Ja. Mit rund tausend Einwohnern ist Búger die kleinste eigenständige Gemeinde der Insel. Sie liegt im Raiguer, dem Streifen am Fuß der Tramuntana, zwischen Inca und Sa Pobla.
Was kann man in Búger sehen?
Die Pfarrkirche Sant Pere, die im 17. Jahrhundert errichtet wurde, nachdem der Bischof von Mallorca Mitte des 16. Jahrhunderts die Erlaubnis dazu erteilt hatte. In ihr steht eine Orgel von 1763 aus der Werkstatt von Pere Josep Bosch. Dazu die Gassen des Orts, den Brunnen an der Hauptstraße und fünf Steinkreuze aus dem 17. Jahrhundert, die einst die Ortsgrenzen markierten.
Woher kommt der Name Búger?
Aus der maurischen Zeit. Damals bestand der Ort aus einem Gehöft mit dem Namen „Bujar de Rahal Algebel" und gehörte zu Inca. Besiedelt war die Gegend allerdings viel früher — davon zeugen die Höhle Can Mossenya und Reste einer talayotischen Siedlung bei Rafal des Puig.

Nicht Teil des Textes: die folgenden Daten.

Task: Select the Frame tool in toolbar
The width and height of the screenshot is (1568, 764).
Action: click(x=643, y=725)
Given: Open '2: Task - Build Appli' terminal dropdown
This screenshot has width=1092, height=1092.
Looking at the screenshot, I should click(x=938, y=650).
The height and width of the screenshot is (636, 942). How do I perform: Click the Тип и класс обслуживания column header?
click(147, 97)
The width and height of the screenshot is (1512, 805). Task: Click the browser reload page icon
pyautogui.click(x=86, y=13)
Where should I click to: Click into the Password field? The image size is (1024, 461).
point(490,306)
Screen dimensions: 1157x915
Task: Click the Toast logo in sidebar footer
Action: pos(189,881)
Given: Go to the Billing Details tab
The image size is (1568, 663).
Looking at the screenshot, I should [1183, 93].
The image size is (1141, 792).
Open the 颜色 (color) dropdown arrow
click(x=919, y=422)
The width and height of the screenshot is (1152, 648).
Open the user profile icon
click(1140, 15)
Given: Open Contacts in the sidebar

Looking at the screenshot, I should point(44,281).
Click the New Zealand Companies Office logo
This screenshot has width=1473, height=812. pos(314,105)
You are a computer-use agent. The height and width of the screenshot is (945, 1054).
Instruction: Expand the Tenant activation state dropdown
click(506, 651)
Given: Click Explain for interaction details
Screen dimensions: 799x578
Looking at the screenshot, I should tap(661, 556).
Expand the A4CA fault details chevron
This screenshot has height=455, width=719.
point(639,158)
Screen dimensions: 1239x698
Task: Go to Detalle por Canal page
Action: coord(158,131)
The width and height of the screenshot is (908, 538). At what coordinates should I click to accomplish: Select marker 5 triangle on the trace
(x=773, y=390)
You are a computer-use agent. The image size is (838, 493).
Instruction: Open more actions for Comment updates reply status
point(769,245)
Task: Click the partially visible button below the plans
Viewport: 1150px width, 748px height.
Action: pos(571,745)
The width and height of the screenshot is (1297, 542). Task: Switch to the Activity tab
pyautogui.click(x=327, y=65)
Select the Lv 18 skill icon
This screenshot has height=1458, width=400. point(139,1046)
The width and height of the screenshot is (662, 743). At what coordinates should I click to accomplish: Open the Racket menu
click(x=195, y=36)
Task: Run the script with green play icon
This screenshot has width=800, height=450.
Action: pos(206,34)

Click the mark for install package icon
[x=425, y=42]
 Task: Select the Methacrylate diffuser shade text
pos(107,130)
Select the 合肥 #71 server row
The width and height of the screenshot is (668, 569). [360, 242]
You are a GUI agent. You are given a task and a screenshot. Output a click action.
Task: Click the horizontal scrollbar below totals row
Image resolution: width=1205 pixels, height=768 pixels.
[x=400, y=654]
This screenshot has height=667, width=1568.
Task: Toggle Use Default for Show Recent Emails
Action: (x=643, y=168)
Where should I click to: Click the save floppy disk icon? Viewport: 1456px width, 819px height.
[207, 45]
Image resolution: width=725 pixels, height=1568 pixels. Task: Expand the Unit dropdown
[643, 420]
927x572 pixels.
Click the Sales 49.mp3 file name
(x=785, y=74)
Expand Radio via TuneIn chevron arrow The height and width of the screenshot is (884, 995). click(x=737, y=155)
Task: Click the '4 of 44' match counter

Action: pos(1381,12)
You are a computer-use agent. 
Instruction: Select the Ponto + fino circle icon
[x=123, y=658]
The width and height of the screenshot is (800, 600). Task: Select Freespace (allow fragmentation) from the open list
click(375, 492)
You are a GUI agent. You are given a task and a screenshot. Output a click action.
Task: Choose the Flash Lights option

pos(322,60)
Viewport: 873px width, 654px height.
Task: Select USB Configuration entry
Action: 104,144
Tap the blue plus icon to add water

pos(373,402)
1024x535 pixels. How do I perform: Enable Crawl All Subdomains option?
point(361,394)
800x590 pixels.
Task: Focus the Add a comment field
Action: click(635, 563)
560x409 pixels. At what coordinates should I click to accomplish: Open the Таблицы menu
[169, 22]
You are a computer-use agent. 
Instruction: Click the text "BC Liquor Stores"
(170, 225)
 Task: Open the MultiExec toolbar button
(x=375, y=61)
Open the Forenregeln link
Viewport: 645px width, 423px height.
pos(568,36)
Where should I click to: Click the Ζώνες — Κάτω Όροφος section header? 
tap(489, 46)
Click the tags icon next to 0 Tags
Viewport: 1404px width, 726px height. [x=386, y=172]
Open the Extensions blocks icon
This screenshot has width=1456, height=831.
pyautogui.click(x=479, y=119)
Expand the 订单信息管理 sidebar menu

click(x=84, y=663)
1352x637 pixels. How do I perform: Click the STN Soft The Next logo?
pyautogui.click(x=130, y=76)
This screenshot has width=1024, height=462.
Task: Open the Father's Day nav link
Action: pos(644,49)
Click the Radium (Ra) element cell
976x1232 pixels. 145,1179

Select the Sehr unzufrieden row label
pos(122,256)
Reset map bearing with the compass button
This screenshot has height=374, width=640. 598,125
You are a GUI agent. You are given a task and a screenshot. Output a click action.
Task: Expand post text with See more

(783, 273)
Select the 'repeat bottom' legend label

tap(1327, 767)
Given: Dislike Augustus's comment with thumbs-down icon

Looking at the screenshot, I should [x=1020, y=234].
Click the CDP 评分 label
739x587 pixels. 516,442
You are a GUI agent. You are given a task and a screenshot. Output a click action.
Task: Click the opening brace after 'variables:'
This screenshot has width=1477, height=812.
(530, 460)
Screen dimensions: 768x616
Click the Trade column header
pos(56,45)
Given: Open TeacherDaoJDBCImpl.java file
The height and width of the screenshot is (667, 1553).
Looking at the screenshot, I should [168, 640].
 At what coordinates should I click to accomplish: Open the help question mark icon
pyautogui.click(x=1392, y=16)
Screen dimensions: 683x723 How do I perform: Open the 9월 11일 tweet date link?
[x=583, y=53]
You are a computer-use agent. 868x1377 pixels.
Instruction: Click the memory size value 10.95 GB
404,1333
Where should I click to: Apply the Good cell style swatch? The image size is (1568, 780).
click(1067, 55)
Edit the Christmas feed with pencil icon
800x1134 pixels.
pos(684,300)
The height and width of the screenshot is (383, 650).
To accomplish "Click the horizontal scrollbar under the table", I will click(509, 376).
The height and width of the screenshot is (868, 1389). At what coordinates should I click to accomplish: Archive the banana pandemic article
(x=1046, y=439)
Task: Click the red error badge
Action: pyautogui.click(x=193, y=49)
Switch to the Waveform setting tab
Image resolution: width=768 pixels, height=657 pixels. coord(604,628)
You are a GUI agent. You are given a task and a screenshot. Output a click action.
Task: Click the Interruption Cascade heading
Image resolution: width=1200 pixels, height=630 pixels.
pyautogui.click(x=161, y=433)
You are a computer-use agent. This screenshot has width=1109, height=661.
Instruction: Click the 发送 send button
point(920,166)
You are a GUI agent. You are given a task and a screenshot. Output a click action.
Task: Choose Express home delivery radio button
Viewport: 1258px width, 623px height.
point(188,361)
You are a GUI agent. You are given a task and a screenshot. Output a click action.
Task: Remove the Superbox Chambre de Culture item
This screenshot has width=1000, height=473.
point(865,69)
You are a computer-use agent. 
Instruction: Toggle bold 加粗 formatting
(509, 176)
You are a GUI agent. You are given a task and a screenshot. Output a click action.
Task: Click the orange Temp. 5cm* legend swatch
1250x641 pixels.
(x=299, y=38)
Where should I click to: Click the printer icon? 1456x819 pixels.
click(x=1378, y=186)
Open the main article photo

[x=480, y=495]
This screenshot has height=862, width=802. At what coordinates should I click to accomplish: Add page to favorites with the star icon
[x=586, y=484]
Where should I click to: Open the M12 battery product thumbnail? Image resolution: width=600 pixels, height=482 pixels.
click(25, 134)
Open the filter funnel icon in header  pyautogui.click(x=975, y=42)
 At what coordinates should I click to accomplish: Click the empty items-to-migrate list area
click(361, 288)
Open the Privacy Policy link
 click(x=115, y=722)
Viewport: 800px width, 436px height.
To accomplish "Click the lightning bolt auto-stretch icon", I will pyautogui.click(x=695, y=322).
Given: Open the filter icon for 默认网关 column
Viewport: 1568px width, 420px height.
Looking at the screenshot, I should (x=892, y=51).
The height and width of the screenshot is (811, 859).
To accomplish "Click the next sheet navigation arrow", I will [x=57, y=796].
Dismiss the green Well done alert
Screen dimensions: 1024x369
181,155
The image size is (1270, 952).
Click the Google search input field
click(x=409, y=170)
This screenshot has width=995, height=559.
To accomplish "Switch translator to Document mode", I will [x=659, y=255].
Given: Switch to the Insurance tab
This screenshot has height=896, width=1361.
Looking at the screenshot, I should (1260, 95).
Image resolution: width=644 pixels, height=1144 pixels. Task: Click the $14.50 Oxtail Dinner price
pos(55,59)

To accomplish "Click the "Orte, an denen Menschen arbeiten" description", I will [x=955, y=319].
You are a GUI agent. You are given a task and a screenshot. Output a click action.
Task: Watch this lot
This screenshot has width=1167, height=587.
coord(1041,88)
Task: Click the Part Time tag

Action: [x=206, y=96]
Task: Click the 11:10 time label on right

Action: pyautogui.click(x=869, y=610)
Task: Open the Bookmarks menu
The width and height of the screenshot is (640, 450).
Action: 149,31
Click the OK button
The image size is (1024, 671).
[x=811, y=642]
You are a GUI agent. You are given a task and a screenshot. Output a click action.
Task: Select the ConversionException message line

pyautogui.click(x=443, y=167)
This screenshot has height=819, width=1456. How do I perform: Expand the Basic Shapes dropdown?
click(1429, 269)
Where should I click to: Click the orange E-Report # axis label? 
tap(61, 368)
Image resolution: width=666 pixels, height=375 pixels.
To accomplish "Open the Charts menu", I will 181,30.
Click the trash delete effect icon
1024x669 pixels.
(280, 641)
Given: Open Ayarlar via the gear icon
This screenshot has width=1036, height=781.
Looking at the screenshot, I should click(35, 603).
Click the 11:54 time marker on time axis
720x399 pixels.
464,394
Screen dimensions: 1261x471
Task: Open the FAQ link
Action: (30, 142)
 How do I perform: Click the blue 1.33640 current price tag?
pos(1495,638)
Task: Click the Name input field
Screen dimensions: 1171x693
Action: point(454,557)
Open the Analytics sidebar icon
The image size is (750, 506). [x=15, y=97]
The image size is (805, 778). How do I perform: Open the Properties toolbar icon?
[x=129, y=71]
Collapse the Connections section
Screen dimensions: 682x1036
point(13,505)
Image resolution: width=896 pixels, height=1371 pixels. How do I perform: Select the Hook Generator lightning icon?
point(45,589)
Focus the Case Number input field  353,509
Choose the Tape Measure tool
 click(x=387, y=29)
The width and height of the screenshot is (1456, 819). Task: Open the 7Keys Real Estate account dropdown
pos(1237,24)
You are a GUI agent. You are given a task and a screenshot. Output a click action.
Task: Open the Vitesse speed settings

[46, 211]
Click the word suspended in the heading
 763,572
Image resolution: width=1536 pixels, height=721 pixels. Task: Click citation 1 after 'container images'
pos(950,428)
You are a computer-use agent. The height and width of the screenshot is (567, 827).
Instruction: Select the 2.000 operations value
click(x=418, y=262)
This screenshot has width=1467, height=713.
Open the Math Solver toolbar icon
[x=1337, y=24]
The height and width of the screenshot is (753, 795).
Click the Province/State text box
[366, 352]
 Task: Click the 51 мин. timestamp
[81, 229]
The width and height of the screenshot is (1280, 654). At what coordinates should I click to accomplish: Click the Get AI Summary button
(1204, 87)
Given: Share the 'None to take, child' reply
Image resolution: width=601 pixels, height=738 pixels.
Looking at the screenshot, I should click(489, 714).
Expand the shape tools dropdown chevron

Wann lohnt sich Búger am meisten?
Im Februar zur Mandelblüte und im Oktober zur Johannisbroternte. Der Ort selbst verändert sich kaum über das Jahr; was sich verändert, sind die Felder ringsum. Im Juli und August staut sich im Landesinneren die Hitze, und mittags ist das Dorf wie ausgestorben.
Gibt es in Búger Restaurants?
Kaum. Búger ist ein Wohndorf ohne Tourismusinfrastruktur — ein kleiner Laden, vereinzelt eine Bar, das war es. Wer essen will, fährt nach Sa Pobla, Campanet oder Inca.